12 Şubat 2017 Pazar

Şu kadarcık hayatıma bakınca şanslı insan olduğumu söyleyebilirim. Farklı kültürlerin olduğu bir mahallede ve sokakta oynayarak büyüyen son nesil olarak geçirdim çocukluğumu.
Kürtler vardı etrafımda, “Çawayi (Nasılsın)” demeyi öğrendim sıra arkadaşımdan. “Spas dıkım (İyiyim, teşekkür ederim)” ardından. Alevi arkadaşım oldu, farklı zamanlarda oruç tutardık birbirimize saygıdan yanımızda su içmezdik. Çok büyük işler yapıyormuşuz gibi gelirdi, yapıyormuşuz da. Hıdırellez’de dilek de tuttum, kandillerde namaz da kıldım. Bir cemaatin yurdunda da kaldım çocukken. Kızdım hep aileme o kadar küçük bir çocuğu nasıl o insanların arasına atarsınız diye ama tanımam gerekiyormuş o insanları da.
Nevruz kutlardık ilkokuldayken. Ağaç dikmeye giderdik hep, ateşten de atlardık. Ben önceleri sadece Türklerin bayramı diye bilirdim ama Kürtlerin de tüm Asya’nın da kutladığını öğrenince sadece daha çok sevdim Nevruz’u ya da Newroz’u.
Sonra lise. Lisede de şanslıydım. Devlet yurdunda kızlı erkekli yatılı okuduk. Nasıl aileden uzakta da yaşanabileceğini öğretti bana en başta Sosyal Bilimler Lisesi. O kadar çok şey öğretti ki. Devrimi, solu, özgür düşünceyi, sorgulamayı keşfettim. Hocalar o kadar iyilerdi ki, aynı eğitimleri almışlarımızın bir kısmı koyu Ülkücü olurken bir kısmımız koyu solculardık. Kimseyi bir şeye inandırmaya çalışmadılar. Onlar sadece bildiklerini söylediler, herkes alabileceğini aldı. Akşamları odalarda birlikte sohbet eder birbirimizi kızdırmaya bayılırdık. Daha kötüsünü hiç yapmaya kalkışmadık ama, yani fikirlerimiz için kimse kimseyi dövmeye kalkmadı. En azından benim bildiğim diyelim.
Saçımı sakalımı gözlüğümü fazlaca cemaatçiye ya da AKPliye benzetenlerin tam aksine şeylere inansam ve aksini düşünsem de ısrarla insanlarla konuşmayı sevdim. Her fırsatta oturup sohbet ettim. Tam bir liseli solcu heyecanıyla. 1 Mayıs günü farklı hissetmeyi öğrettim kendi kendime. O heyecanı çokça arıyorum son zamanlarda itiraf etmek gerekirse.
Ama artık korkuyorum.

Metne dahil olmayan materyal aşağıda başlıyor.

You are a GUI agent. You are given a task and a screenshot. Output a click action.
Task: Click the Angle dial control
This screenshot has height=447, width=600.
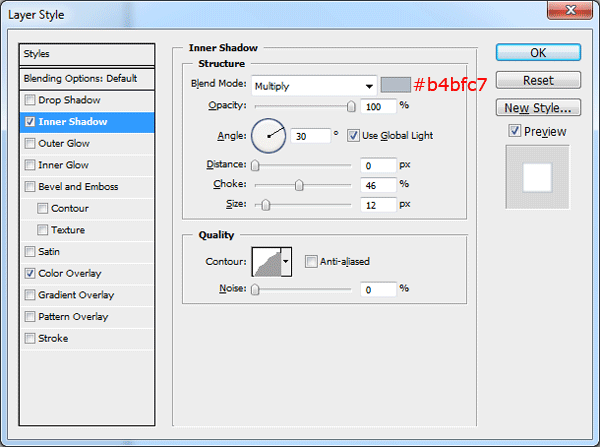[x=268, y=134]
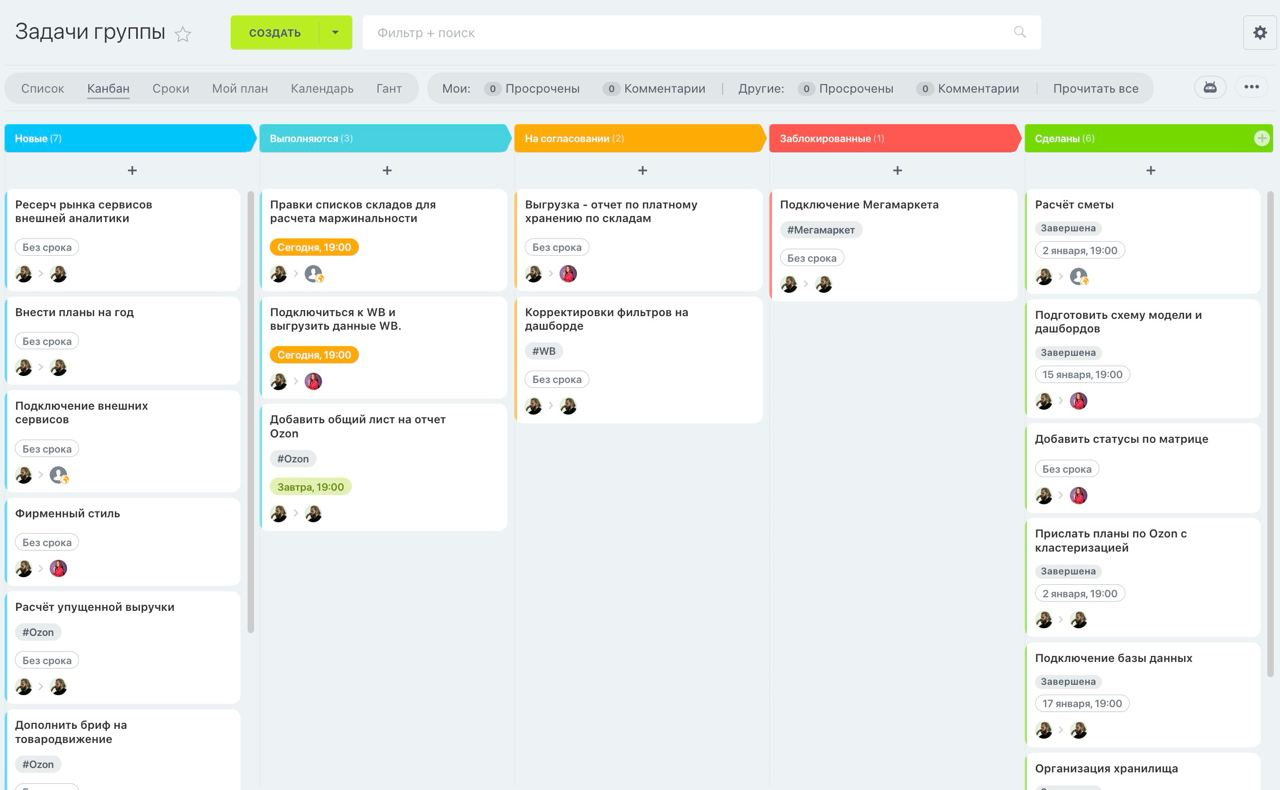Toggle the Другие Комментарии counter filter
The height and width of the screenshot is (790, 1280).
pyautogui.click(x=967, y=88)
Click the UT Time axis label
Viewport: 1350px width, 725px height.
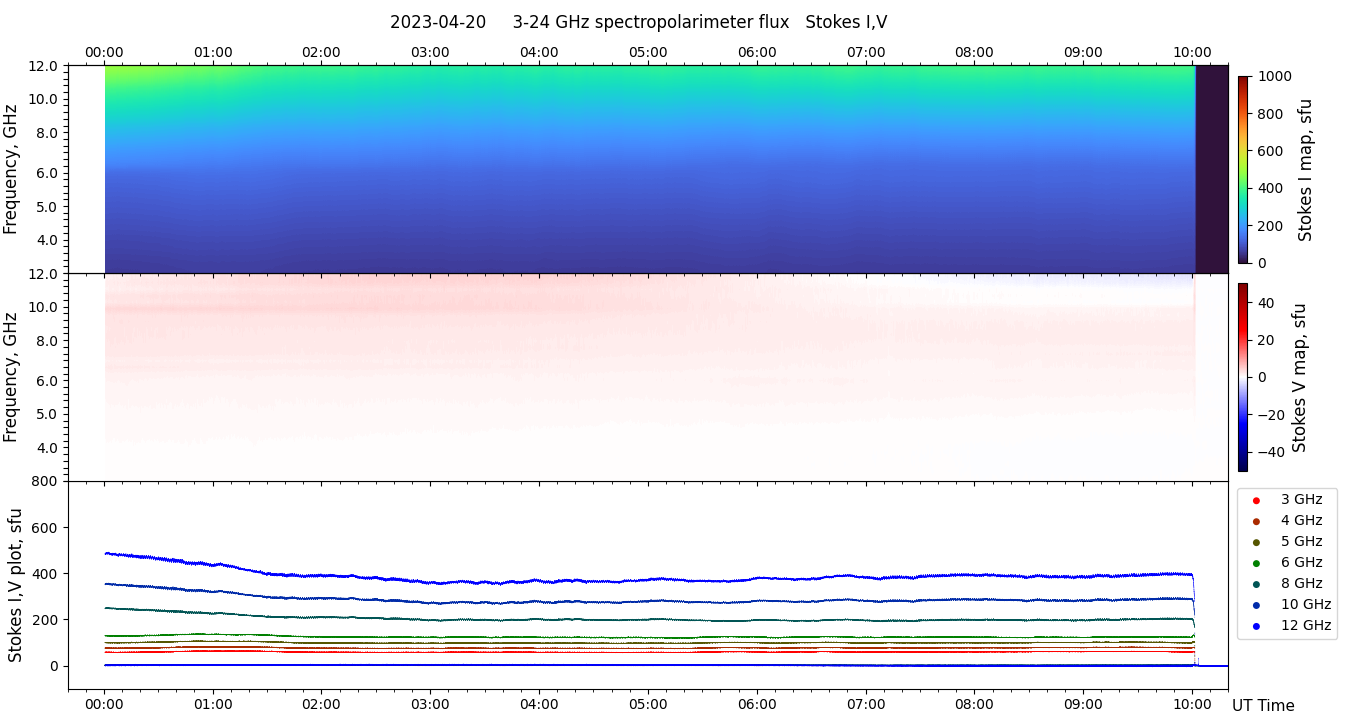point(1263,706)
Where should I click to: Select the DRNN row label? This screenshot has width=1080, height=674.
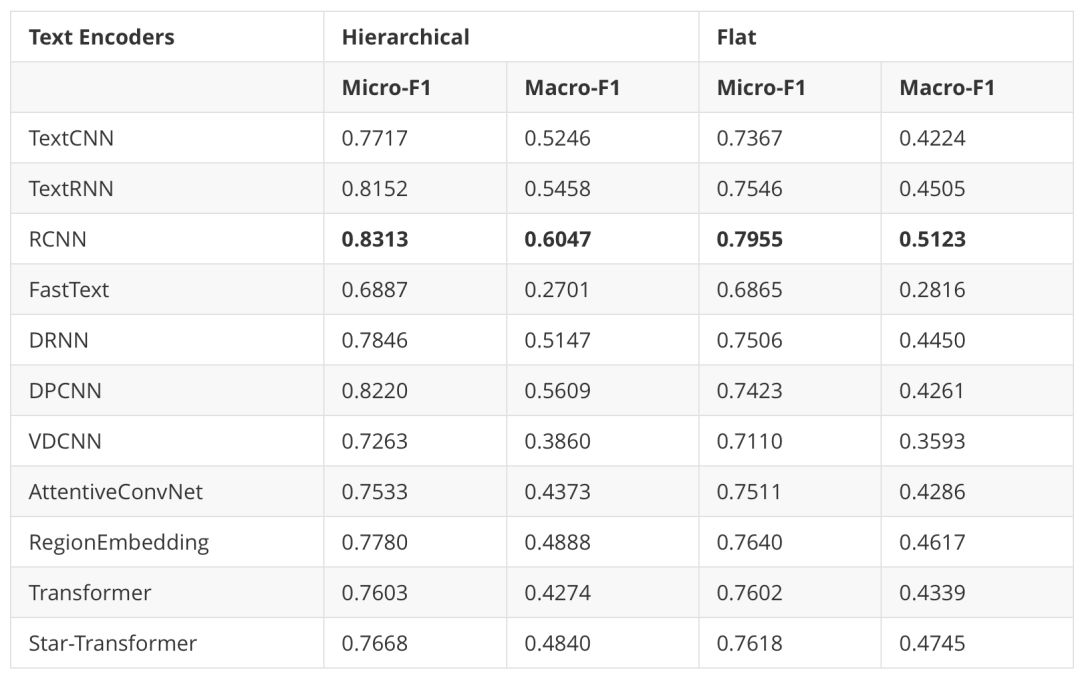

Çok mu yaşlandım ya da yaşadıklarımı efsaneleştiriyor muyum? Hayır ama çok üzülünce insan, kaygılanınca değişmesi de hızlı oluyor. Korkuyorum yarından. Artık bu topraklarda bu şekilde yaşama ihtimalimizi her gün kaybediyoruz ondan korkuyorum. Referandumda verdiğimiz oy için ya terörist ya koyun olmaktan korkuyorum.
Her şeyi bir referanduma bağlamış olmak bile şu güzel kalplerimizin ne kadar iyi olabileceğini gösteriyor. Hayır çıkınca memleket güzelleşecek sanışımız, içten içe buna inanışımız bile umudun güzelliği işte. Öyle olmayacak ama demeye bile çekiniyoruz, birbirimize asla bahsetmiyoruz bundan.
Gazeteciler, akademisyenler, öğrenciler, işçiler, işsizler.
Başka ölümlülerin hırsları yüzünden ölen siviller, askerler, polisler.
Umut kırmak ya da boykotçu gibi görünmek amacında değilim ama yazmam gerekiyordu bunları da. Belki yarına kalsın diye belki de sadece yazmış olmak için.